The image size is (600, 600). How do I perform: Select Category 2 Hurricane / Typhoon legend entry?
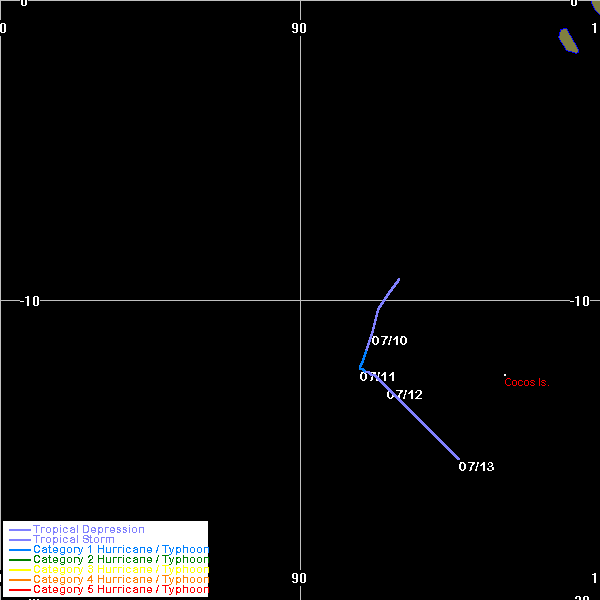(120, 560)
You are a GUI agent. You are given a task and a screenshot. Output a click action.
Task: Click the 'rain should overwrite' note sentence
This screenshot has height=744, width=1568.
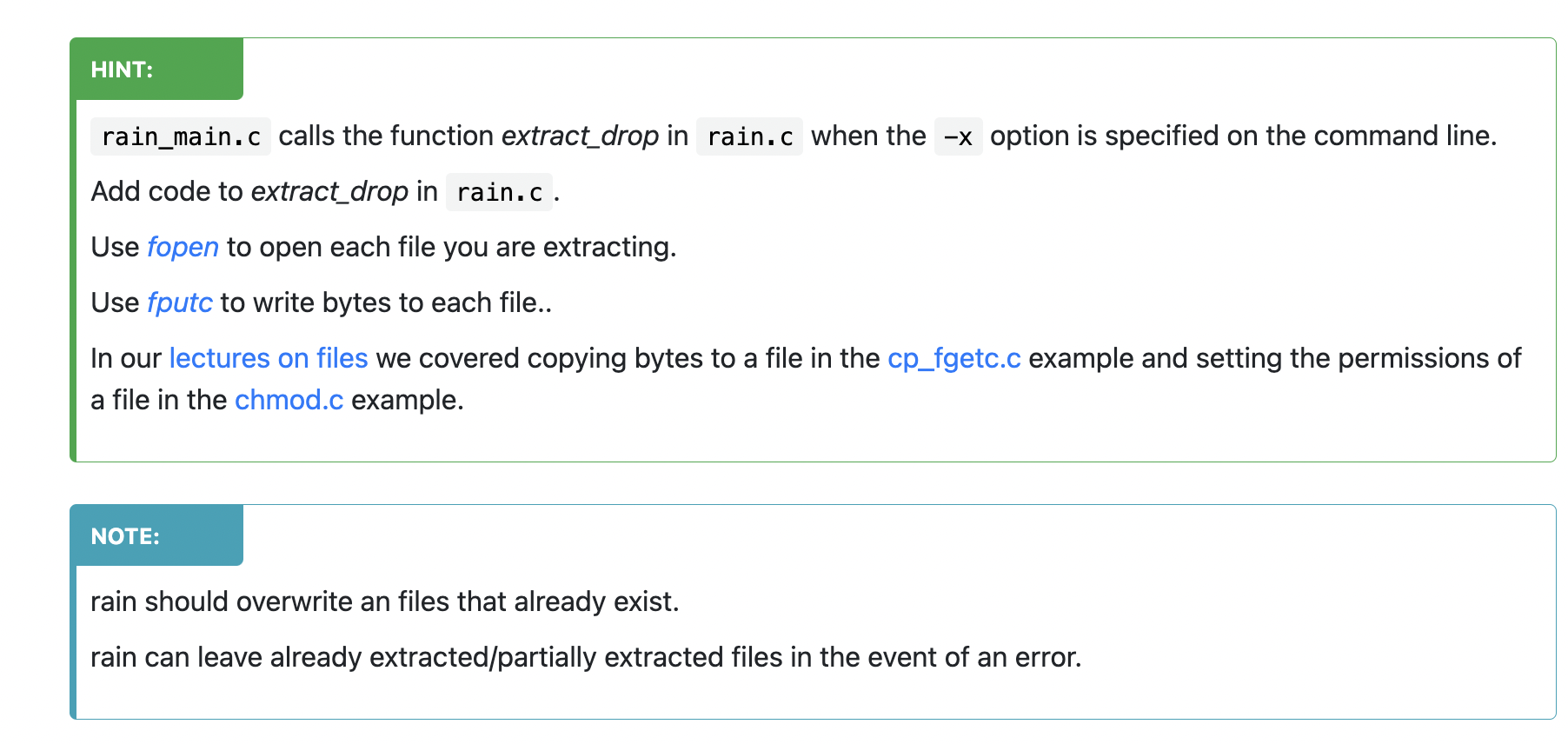click(384, 602)
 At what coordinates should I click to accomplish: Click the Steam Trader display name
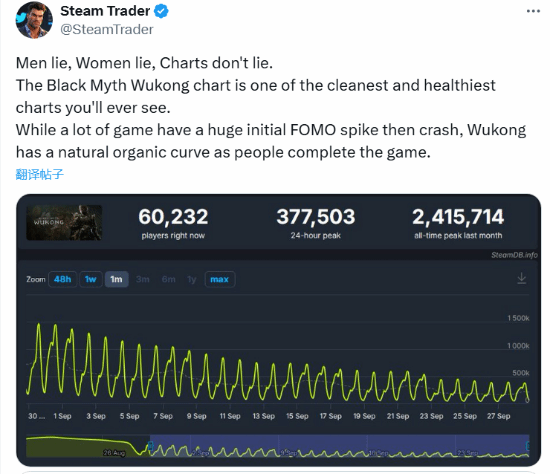click(105, 11)
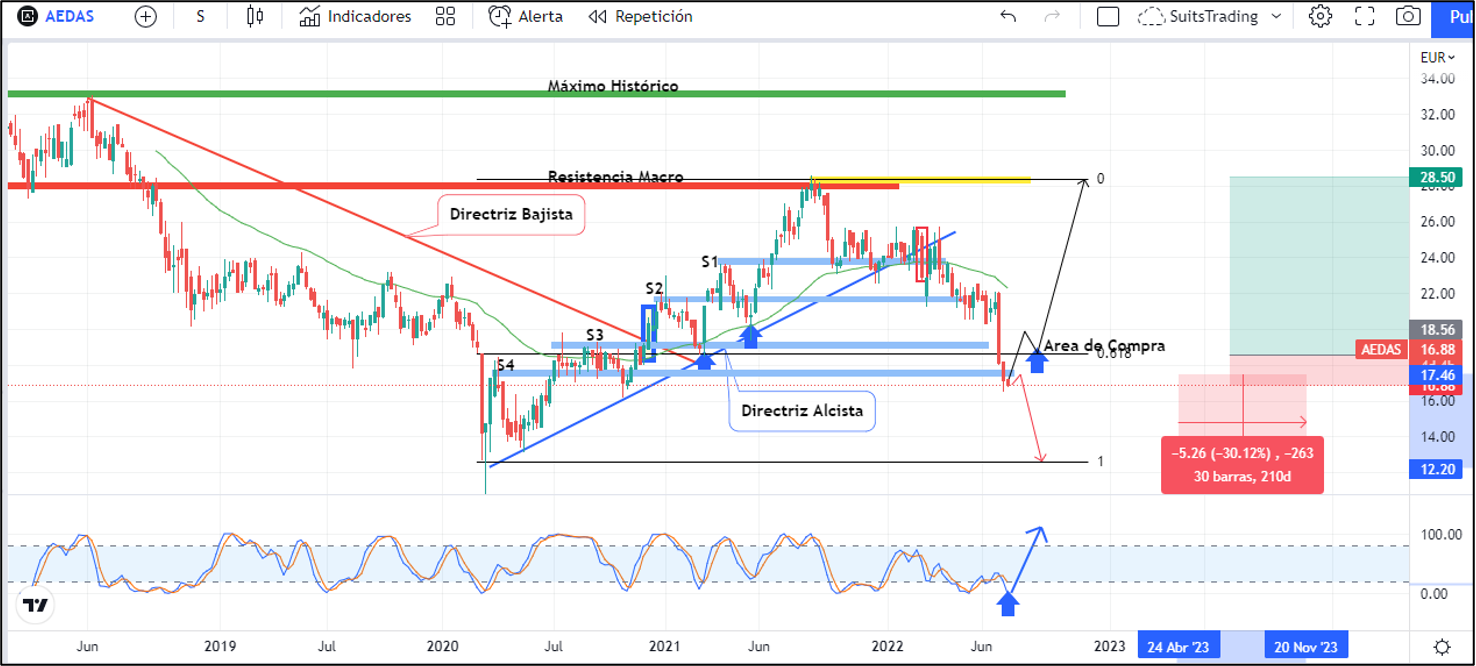This screenshot has width=1476, height=666.
Task: Select the Directriz Bajista text label
Action: click(x=510, y=214)
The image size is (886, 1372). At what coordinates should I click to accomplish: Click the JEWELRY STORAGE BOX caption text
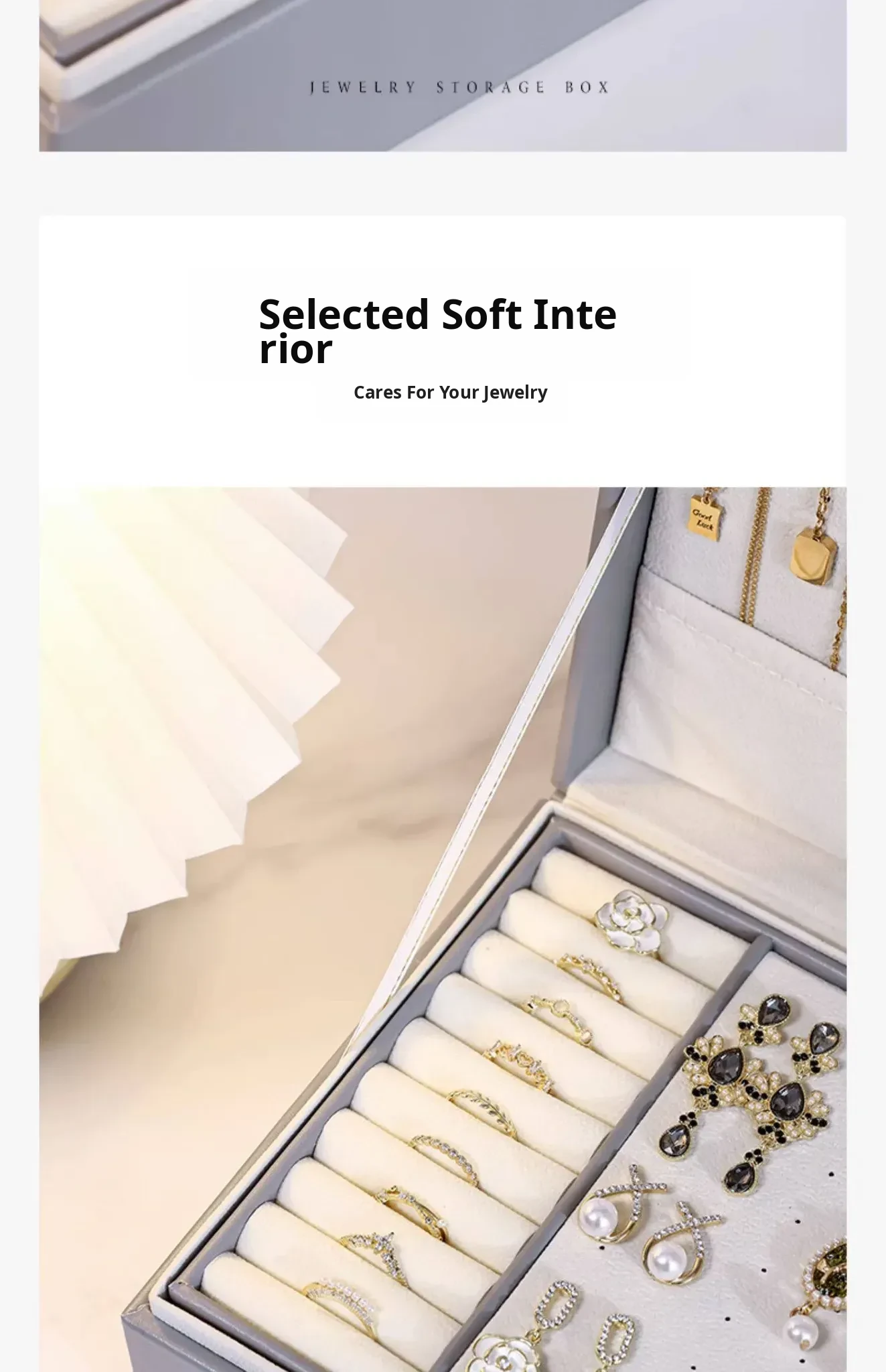click(x=459, y=87)
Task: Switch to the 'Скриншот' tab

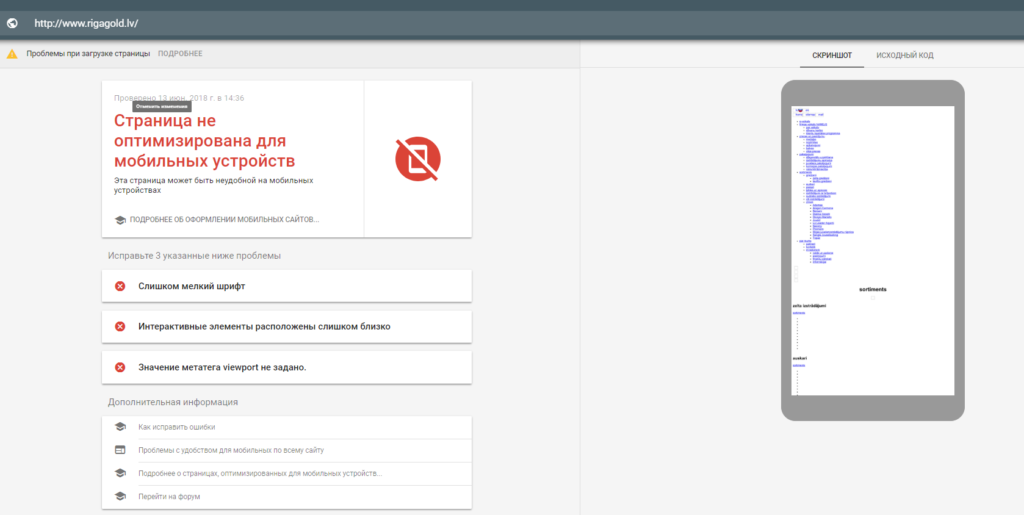Action: coord(831,55)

▬▬▬

§ **TASK GOAL**: Each record is to be copied word for word, with no images carried over.

§ **RESPONSE TO THIS EXERCISE**:
The image size is (600, 600). How do I perform: Select Category 2 Hurricane / Typhoon legend entry?
(120, 560)
You are a GUI agent. You are given a task and a screenshot. Output a click action.
Task: Click the 'rain should overwrite' note sentence
This screenshot has height=744, width=1568.
click(384, 602)
 At what coordinates should I click to accomplish: Click the Steam Trader display name
click(105, 11)
This screenshot has width=1476, height=666.
Task: Select the Directriz Bajista text label
Action: click(x=510, y=214)
The image size is (886, 1372). At what coordinates should I click to accomplish: Click the JEWELRY STORAGE BOX caption text
click(x=459, y=87)
Task: Switch to the 'Скриншот' tab

Action: coord(831,55)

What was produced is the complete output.